[Selected excerpt]
Nevertheless, Majors and Waddell knew that if the Leavenworth City & Pike's Peak Express Company failed, it could bring down Russell, Majors, and Waddell as well. On October 28, 1859 the three men entered into a new partnership which assumed the assets and debts of the Leavenworth City & Pike's Peak Express Company. Less than a month later, and likely without consulting his partners, Russell named the new firm the Central Overland California & Pike's Peak Express Company or C.O.C. & P.P Express Co. The new name reflected his hope of securing a daily mail route to California along a central route through the Rocky Mountains. (The Southern Route traveled from St. Louis, Missouri, through El Paso, Texas, to San Francisco, California.) Russell headed back to New York in December to raise funds and hold off creditors. On January 27, 1860, he wrote his son: "Have determined to establish a Pony Express to Sacramento, California, commencing 3rd of April. Time ten days."

Under charter from the Kansas legislature, the Central Overland California and Pikes Peak Express Company started the Pony Express which began operations on April 3, 1860. By utilizing a short route and using mounted riders rather than traditional stagecoaches, they established a fast mail service between St. Joseph, Missouri, and Sacramento, California, with letters delivered in 10 days, a duration many at the time said was impossible. Russell, Majors, and Waddell had hoped to win an exclusive government mail contract to continue running the Pony Express, but that did not come about and the business venture proved to be a failure, losing upwards of $1,000 a day. By October 1861, the Pony Express was out of business due to the completion of the telegraph lines and the unwillingness of the national government to provide further funding.

In attempting to secure funding to continue running the Pony Express, Russell became mixed up in a scandal involving Secretary of War John Buchanan Floyd and Godard Bailey, a clerk for the Department of Interior. In 1857 Secretary Floyd had personally guaranteed payment for a government contract that Congress had not paid. Russell, Majors, and Waddell used this guarantee to secure a line of credit but the failure of the Pony Express now threatened to bankrupt the firm. Bailey, perhaps fearing that Floyd, as a guarantor of some of Russell, Majors, and Waddell's debt, would be forced to resign if the firm went bankrupt, agreed to help Russell raise money. Through a series of illegal transactions, money was obtained from the Indian Trust Fund. On December 1, 1860, Bailey confessed to Floyd and was arrested and brought to trial along with Russell. The outbreak of the American Civil War saved the men from prosecution and they were freed on a technicality. But the bond scandal had ruined the reputation of Russell, Majors, and Waddell and their freighting firm soon collapsed into bankruptcy.

[Available data]

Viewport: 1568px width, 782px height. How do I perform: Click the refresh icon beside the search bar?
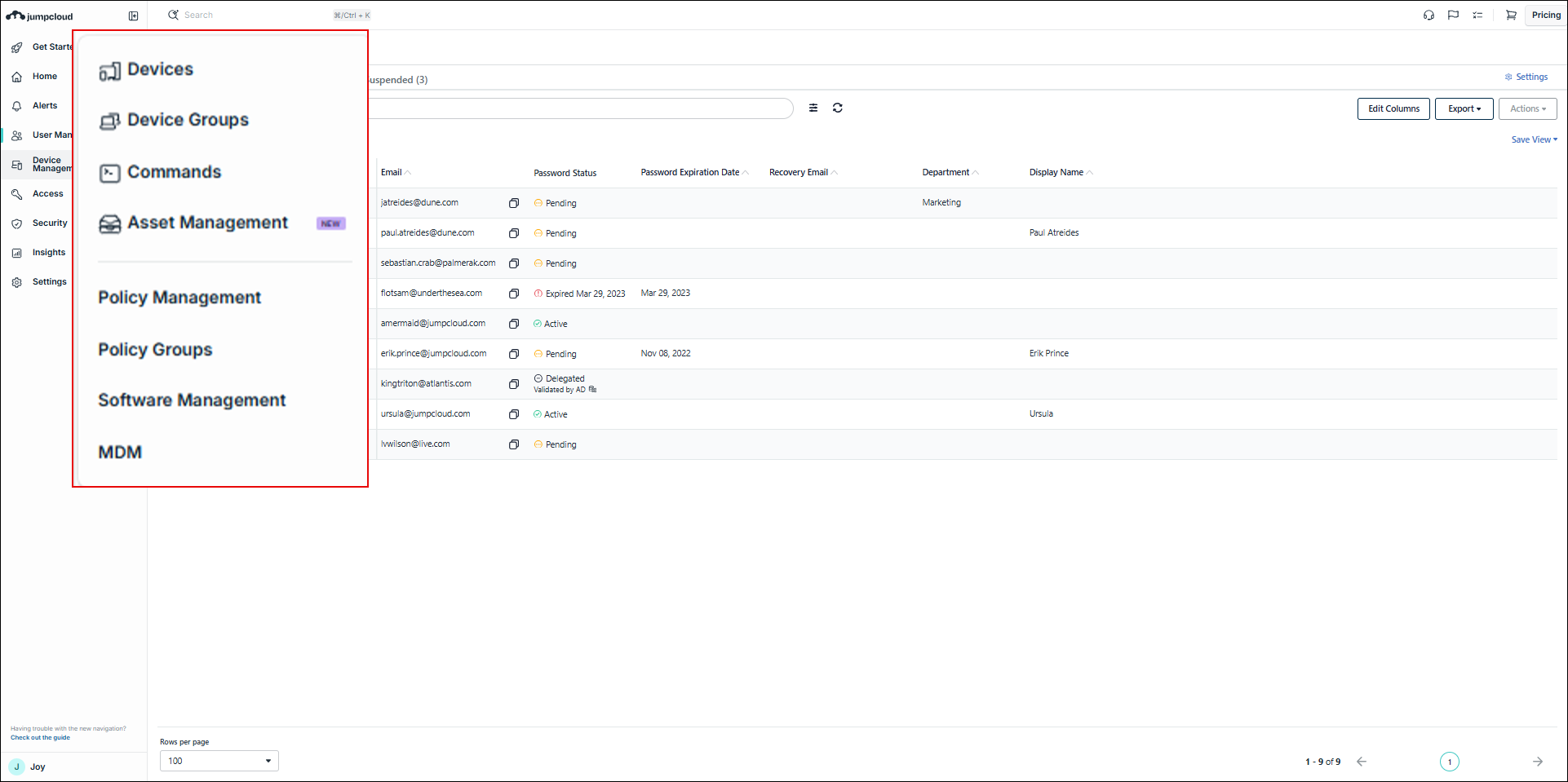pos(837,108)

[Task requirements]
(a) Answer these questions from the Pony Express text:
(i) On what date did Russell, Majors, and Waddell enter into the new partnership?
(ii) How much money was the Pony Express venture losing each day?
(iii) On what date did Bailey confess to Floyd?
(b) Extract everything in the Pony Express text from "Under charter from" down to "provide further funding.".
The lines have no connection to the text about the Pony Express.

[Answers provided]
(a)
(i) October 28, 1859
(ii) Upwards of $1,000 a day
(iii) December 1, 1860

(b)
Under charter from the Kansas legislature, the Central Overland California and Pikes Peak Express Company started the Pony Express which began operations on April 3, 1860. By utilizing a short route and using mounted riders rather than traditional stagecoaches, they established a fast mail service between St. Joseph, Missouri, and Sacramento, California, with letters delivered in 10 days, a duration many at the time said was impossible. Russell, Majors, and Waddell had hoped to win an exclusive government mail contract to continue running the Pony Express, but that did not come about and the business venture proved to be a failure, losing upwards of $1,000 a day. By October 1861, the Pony Express was out of business due to the completion of the telegraph lines and the unwillingness of the national government to provide further funding.